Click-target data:

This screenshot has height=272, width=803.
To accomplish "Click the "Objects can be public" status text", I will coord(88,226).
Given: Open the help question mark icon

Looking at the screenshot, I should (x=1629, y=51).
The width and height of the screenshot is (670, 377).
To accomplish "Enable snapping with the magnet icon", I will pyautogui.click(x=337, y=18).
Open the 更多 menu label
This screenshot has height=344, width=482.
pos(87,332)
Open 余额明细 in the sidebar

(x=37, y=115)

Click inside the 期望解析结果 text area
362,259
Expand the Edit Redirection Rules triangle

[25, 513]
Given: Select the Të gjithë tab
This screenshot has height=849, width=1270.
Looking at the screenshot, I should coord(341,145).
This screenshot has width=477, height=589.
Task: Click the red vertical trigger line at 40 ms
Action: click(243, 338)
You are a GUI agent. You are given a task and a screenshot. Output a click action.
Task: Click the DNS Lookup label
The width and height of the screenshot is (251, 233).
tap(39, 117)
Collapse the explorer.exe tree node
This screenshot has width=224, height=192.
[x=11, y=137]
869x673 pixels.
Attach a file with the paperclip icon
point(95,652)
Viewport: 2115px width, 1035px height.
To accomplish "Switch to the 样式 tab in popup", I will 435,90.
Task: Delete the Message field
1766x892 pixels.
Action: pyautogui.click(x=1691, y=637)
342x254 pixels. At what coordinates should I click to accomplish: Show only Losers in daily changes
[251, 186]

→ **Set problem**: Copy out the lines of the material from the one containing "Open the 更多 menu label" through the last line, including both ends.

→ **Result**:
Open the 更多 menu label
This screenshot has height=344, width=482.
pos(87,332)
Open 余额明细 in the sidebar

(x=37, y=115)

Click inside the 期望解析结果 text area
362,259
Expand the Edit Redirection Rules triangle

[25, 513]
Given: Select the Të gjithë tab
This screenshot has height=849, width=1270.
Looking at the screenshot, I should coord(341,145).
This screenshot has width=477, height=589.
Task: Click the red vertical trigger line at 40 ms
Action: click(243, 338)
You are a GUI agent. You are given a task and a screenshot. Output a click action.
Task: Click the DNS Lookup label
The width and height of the screenshot is (251, 233).
tap(39, 117)
Collapse the explorer.exe tree node
This screenshot has width=224, height=192.
[x=11, y=137]
869x673 pixels.
Attach a file with the paperclip icon
point(95,652)
Viewport: 2115px width, 1035px height.
To accomplish "Switch to the 样式 tab in popup", I will 435,90.
Task: Delete the Message field
1766x892 pixels.
Action: pyautogui.click(x=1691, y=637)
342x254 pixels. At what coordinates should I click to accomplish: Show only Losers in daily changes
[251, 186]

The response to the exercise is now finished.